Stored items:
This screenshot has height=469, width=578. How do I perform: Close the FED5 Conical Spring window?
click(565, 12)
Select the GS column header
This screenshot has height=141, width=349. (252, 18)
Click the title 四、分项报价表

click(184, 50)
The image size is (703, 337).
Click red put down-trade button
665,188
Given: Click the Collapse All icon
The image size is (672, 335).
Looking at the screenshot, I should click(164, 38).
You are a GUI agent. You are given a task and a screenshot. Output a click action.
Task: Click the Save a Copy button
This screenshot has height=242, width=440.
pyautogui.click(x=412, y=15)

WHAT TO DO ▸
After locating the line with "Select the GS column header", please repeat it and every line after it exactly, through the end of the data above.

WRITTEN RESPONSE ▸
Select the GS column header
This screenshot has height=141, width=349. (252, 18)
Click the title 四、分项报价表

click(184, 50)
The image size is (703, 337).
Click red put down-trade button
665,188
Given: Click the Collapse All icon
The image size is (672, 335).
Looking at the screenshot, I should click(164, 38).
You are a GUI agent. You are given a task and a screenshot. Output a click action.
Task: Click the Save a Copy button
This screenshot has height=242, width=440.
pyautogui.click(x=412, y=15)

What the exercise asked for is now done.